Seis leis estaduais entre as décadas de 1930 e 1950 ajudaram a incentivar o plantio do algodão na Paraíba (Foto: Reprodução/al.pb.leg.br/leis-estaduais)Seis leis estaduais entre as décadas de 1930 e 1950 ajudaram a incentivar o plantio do algodão na Paraíba (Foto: Reprodução/al.pb.leg.br/leis-estaduais)

Seis leis estaduais entre as décadas de 1930 e 1950 ajudaram a incentivar o plantio do algodão na Paraíba (Foto: Reprodução/al.pb.leg.br/leis-estaduais)A profusão dos algodoeiros no início do Século XX foi tamanha, que os governadores da época chegaram a temer que os agricultores deixassem de plantar mandioca, segundo conta Matheus Guimarães. Após a queda de 1980, o algodão voltou ao foco econômico paraibano somente em meados de 1997, após a Embrapa desenvolver sementes de algodão colorido naturalmente com objetivo de fomentar a agricultura familiar.

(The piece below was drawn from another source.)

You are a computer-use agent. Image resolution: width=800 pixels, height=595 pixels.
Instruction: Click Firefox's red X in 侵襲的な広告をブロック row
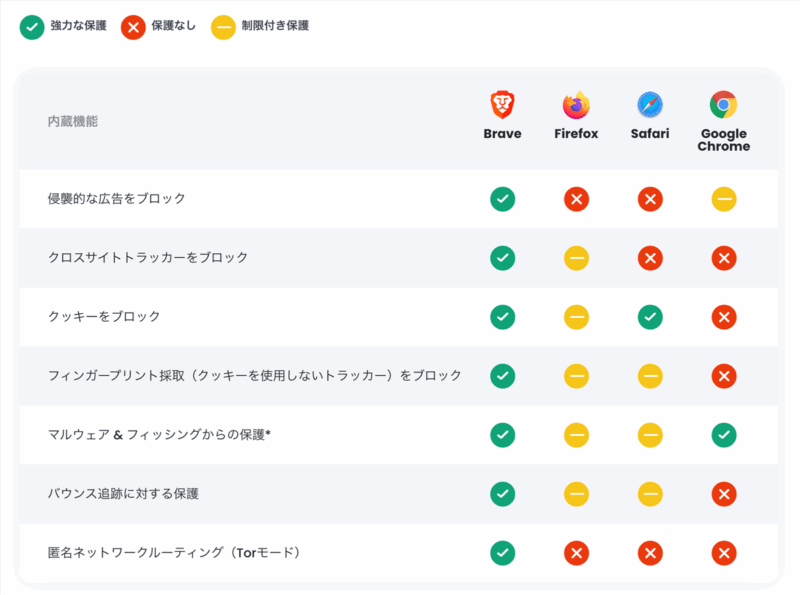tap(576, 199)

É neste contexto de relevância produtiva da agricultura familiar e em assentamentos que as cooperativas são inseridas, conforme o superintendente da OCB/Sescoop-PB. “A cooperativa fortalece a agricultura familiar, atuando como agente de desenvolvimento local, e garante um produto final de qualidade. Acho que é um exemplo muito importante para a Paraíba e para todo o país, pois quando se fala em algodão colorido o nosso estado é referência”.

 

De Ingá à Europa

 

Da terra arrendada de 10 hectares em Ingá, Manoel Calixto, talvez sem saber, resiste na tradição paraibana de exportar algodão para Europa. Não diretamente, como os grandes produtores de algodão da Paraíba da metade do Século XX, mas como parte de um processo integrado, cooperado, e genuinamente paraibano.

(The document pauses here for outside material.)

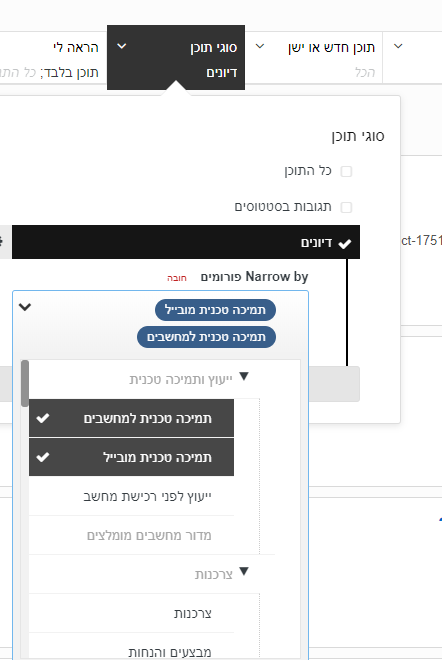This screenshot has height=660, width=442.
Task: Click the chevron icon on the סוגי תוכן tab
Action: click(121, 46)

Com representantes na Espanha, Itália, Noruega, Alemanha, Suíça e Holanda, a CoopNatural exporta em forma de roupa e acessórios o algodão colorido de Seu Manoel e tantos outros agricultores paraibanos. Distante do glamour da moda, Seu Manoel segue colhendo o que herdou. Aprimorando o que o pai lhe ensinou aos sete anos. Mantendo viva uma tradição paraibana centenária.
“Sempre plantei e enquanto vida eu tiver, vou continuar plantando. O algodão é parte da minha história”.